QERM Applicant FAQ
Please everyone feel free to add questions and/or answers.
Is QERM great?
Why did you choose QERM? What are some strengths and weaknesses of the program, in your opinion?
Tommy: I chose QERM because the program both satisfied my statistical and ecological curiosity. I was a stats major in undergrad and took a lot of ecology/wildlife programs additionally. When applying to schools I was considering purely stat programs, but ultimately decided that I could still get that statistical rigorousness while working on more applied problems that I found interesting in QERM. On the other hand, I think one of the weaknesses of the program is that especially in the first year, not enough fundamental biology/ecology is taught or emphasized. It is assumed that you either know this material or will learn it on your own. I think the program should be more balanced in its approach to learning and emphasize more fundamental ecosystem concepts.
Ian: It provided a unique opportunity to apply pure math to real problems that mattered to me and the world. It was in Seattle.
Kevin: I chose QERM because it did a wonderful job of merging my quantitative background and environmental interests. I was a math major as an undergrad, and QERM provided the perfect application of those skills in a broad field I was interested in. I looked into other environmental policy programs as well as some more purely statistical programs, and QERM was the only one that struck the right balance for me.
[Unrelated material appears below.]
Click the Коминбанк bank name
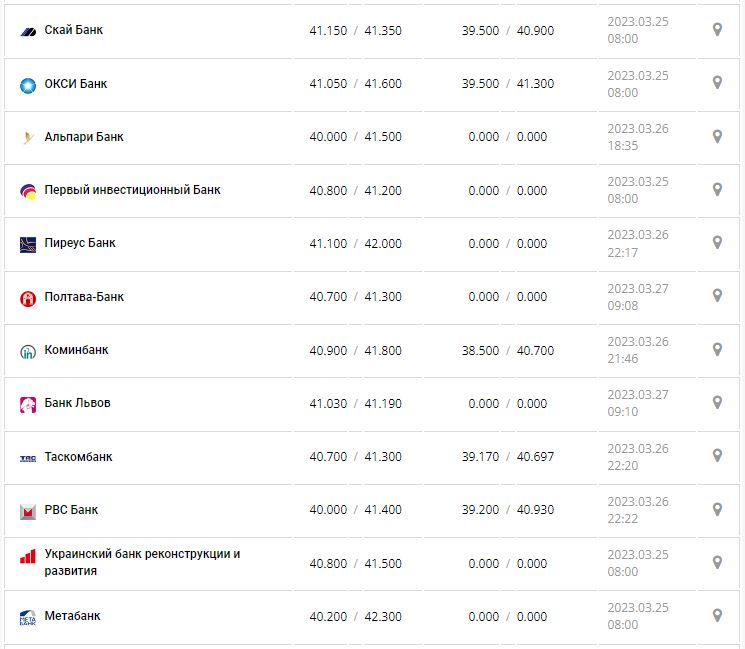Image resolution: width=745 pixels, height=649 pixels. coord(76,350)
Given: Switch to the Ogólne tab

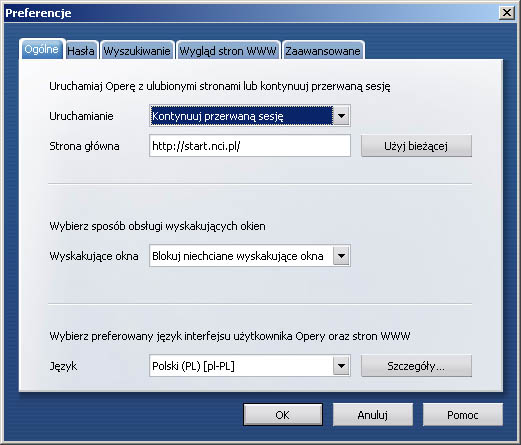Looking at the screenshot, I should pyautogui.click(x=41, y=49).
One big strength of QERM is that it provides you with quantitative skills to tackle a variety of issues, and likewise it provides a variety of research opportunities to suit almost any interest. Another big plus for QERM is its location. Seattle, and the northwest in general, provide a beautiful setting to study environmental questions, and there are many management applications to your research here.
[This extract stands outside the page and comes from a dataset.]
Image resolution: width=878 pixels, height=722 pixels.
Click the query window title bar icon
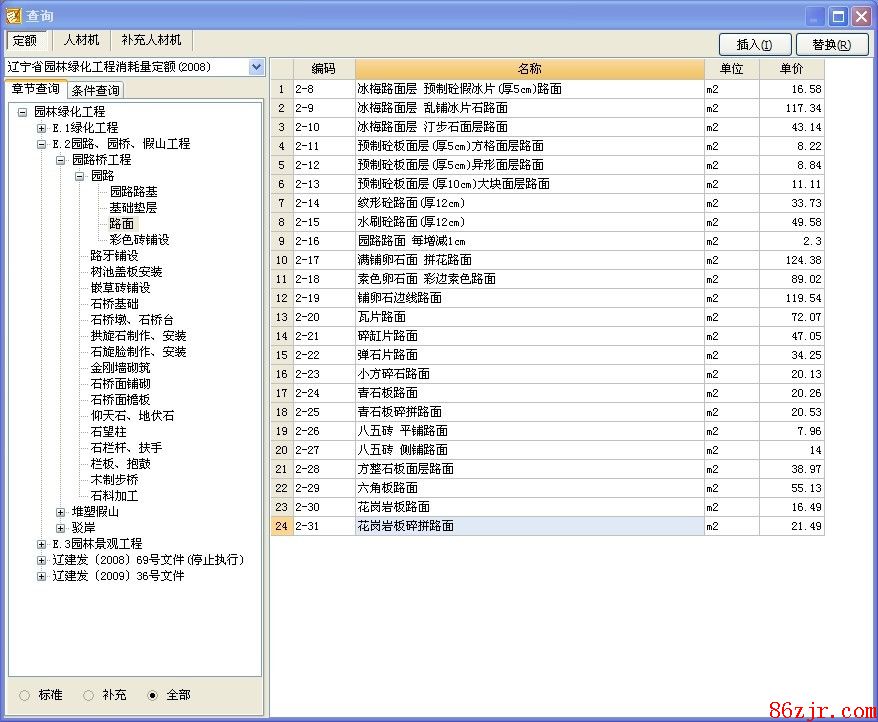14,15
One weakness is that after the rigorously defined first year, there are so many opportunities, it can be overwhelming. But if you make good use of your first year, go to a variety of talks and speak to professors in different fields you can find your niche. I would also echo Tommy's comments about a lack of focus on fundamental ecological concepts. You can certainly learn these on your own, and there are some cool seminars that explore many of these concepts, but it is up to you to seek those out.
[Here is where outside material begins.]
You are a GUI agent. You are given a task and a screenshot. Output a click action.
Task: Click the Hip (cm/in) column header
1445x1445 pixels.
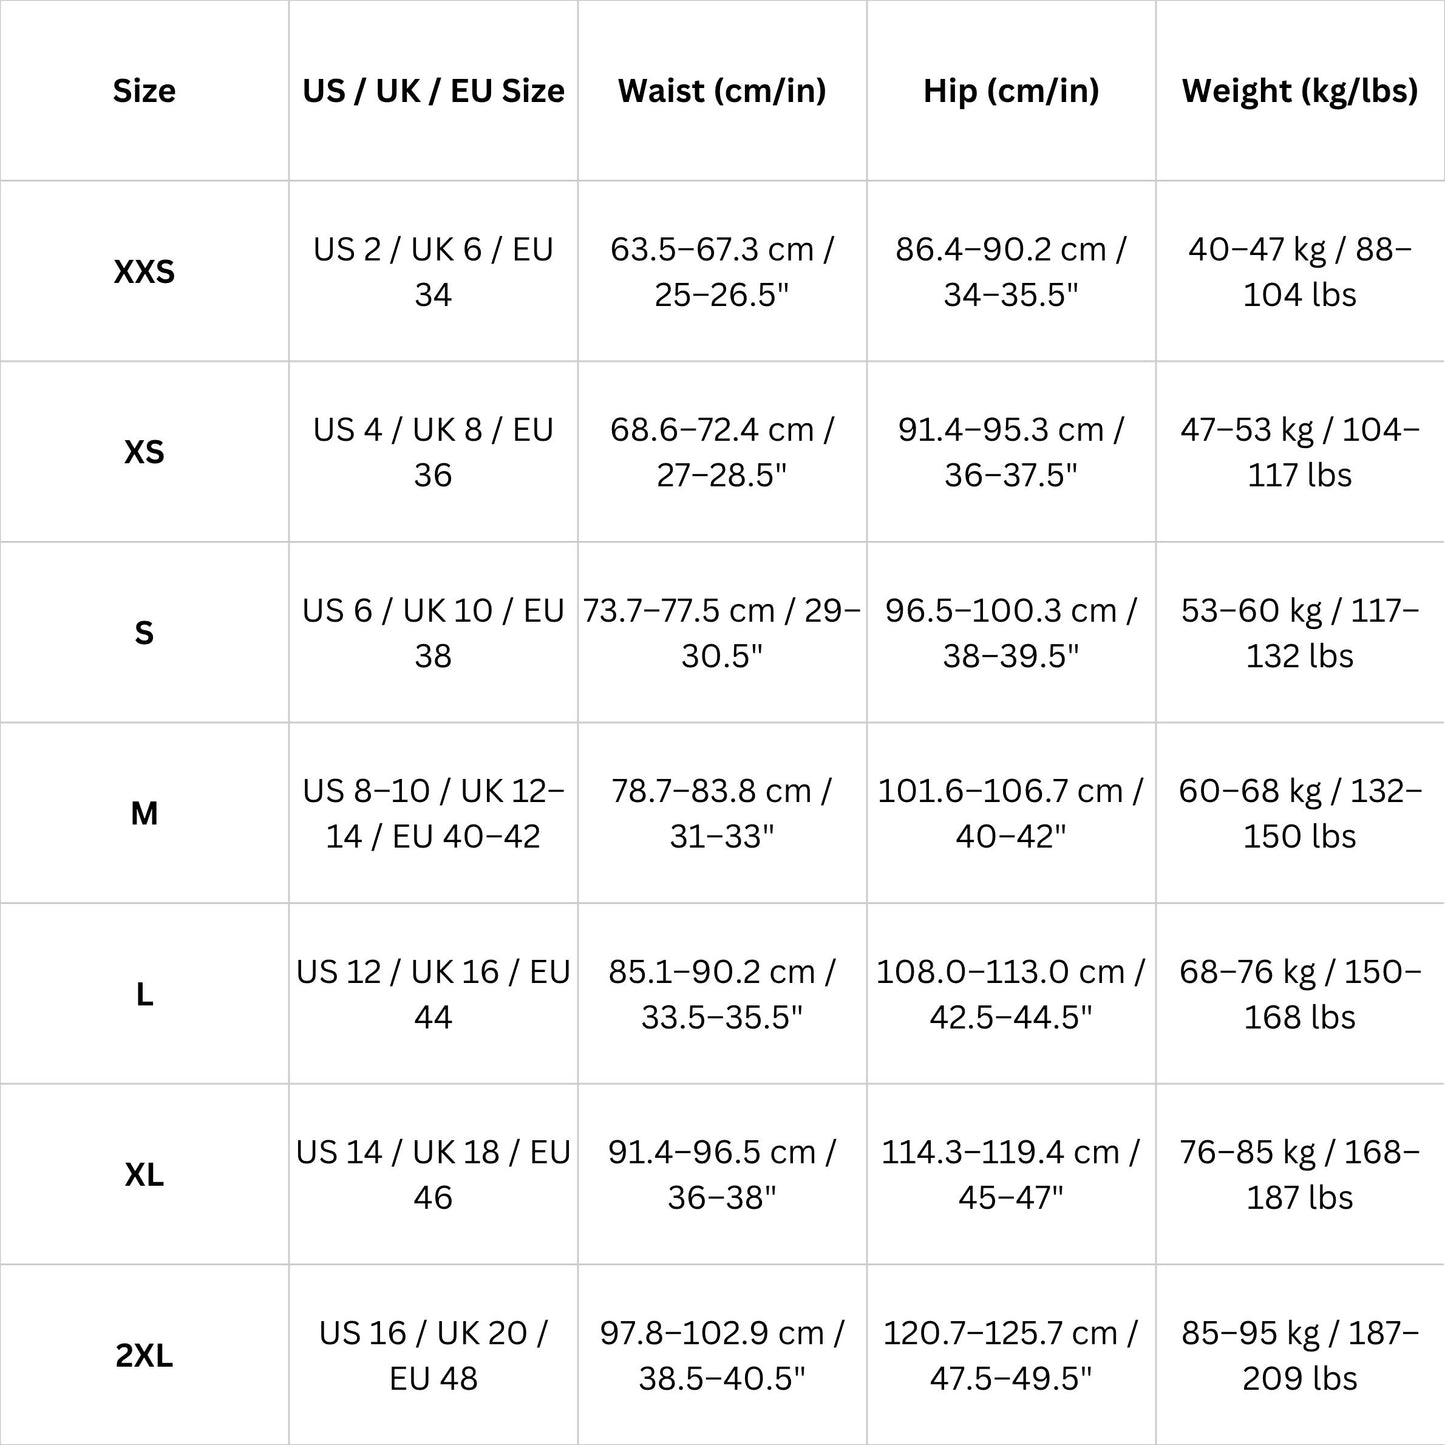[1011, 91]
What is your workload like? I've heard the first year is pretty intense. Have you had time for extracurricular activities? (I'm interested in exploring the Seattle ultimate frisbee scene)?
Tommy: First year workload is intense, but I think you'll find that with any program. The classes stretch your thinking, but more so just consume your time. Looking back, I think everyone values the skills and tools they gained during that time regardless of the work load. Things definitely mellow out considerably as you progress past the first year and start working on your thesis. With out a doubt you'll have time for other activities. At least for myself,I think I'd go crazy if I did work all the time so I'm always hoping over to the mountains, running around in parks, going to the coast, etc.. There's got to be an ultimate frisbee club on campus and I know of several disc golf courses.
Are you satisfied with the variety and choices for research projects?
Tommy: I wasn't satisfied with the variety and choices of research projects. That is one of the dangers of going into a ecology program with no thesis direction (For most programs this would be more well defined). However, others have said that they had an overwhelming amount of choices so this will likely depend on when you enter the program and whether professors are looking for graduate students at that time. You can certainly write your own ticket if you would like, it's just a matter of bringing in that faculty member into QERM and insuring that he/she is quantitative enough.
Ian: I was one of many QERM students who ended up doing research with a professor in the School of Fishery and Aquatic Sciences. This was an excellent place for me and I was pleased by the choice. However, I think QERM's strength is derived, in part, from the diversity of departments and research subjects, so I think we should do our best to encourage people to search far and wide for things that interest them and not all follow the well trodden path to Fisheries.
How would you describe the departmental culture? Is is a tight-knit community?
Tommy: QERM is a very small program so yes we're pretty tight-knit. We get together every week for soups and most several of us get together on weekends for beers, games, etc.. You'll also get submerged into whatever specific department you go work in and can also get involved in that community (For me, fisheries).
Do most students work as teaching or research assistants? Have you had a good experience with this?
Tommy: Most students work as RAs and yes I've had a good experience with this. There are several students who works as TAs, but the majority of students are funded. If you are interested in teaching, there's definitely an opportunity to do so, but most students seek out an RA position.
Where do you see yourself going after you finish your degree?
Tommy: I have no idea where I'll be heading after my degree. The most likely place would be the National Marine Fisheries Service (a branch of NOAA) since they are funding me right now. The QERM website has lots of information on careers.
Do you have any suggestions for visiting? Anything else I should be asking about?
Tommy: When you visit, just be yourself, be relaxed and smile.